# REQUIREMENT:
Transcribe the lines of the listing from the one containing "Task: Select the" through the one containing "click(x=256, y=314)", including both, and omit the pictures from your answer.

# DATA SUPPLIED:
========

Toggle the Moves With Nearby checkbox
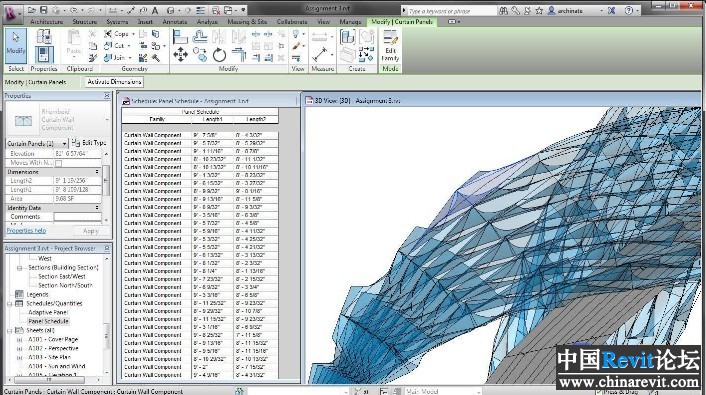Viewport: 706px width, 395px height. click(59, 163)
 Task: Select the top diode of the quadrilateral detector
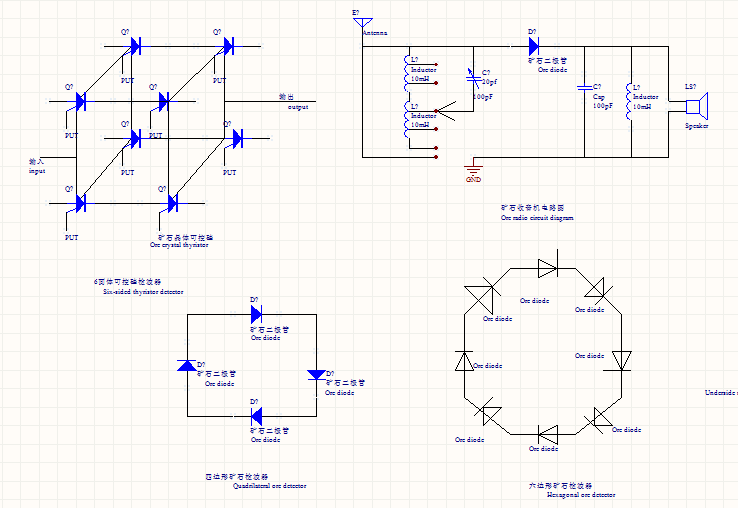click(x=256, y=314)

========

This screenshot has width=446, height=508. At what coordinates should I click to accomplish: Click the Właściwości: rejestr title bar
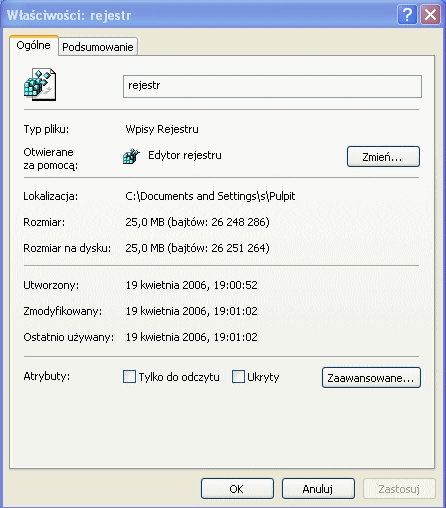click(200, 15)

========

# EXERCISE SOLUTION:
 Task: Select the top diode of the quadrilateral detector
click(x=256, y=314)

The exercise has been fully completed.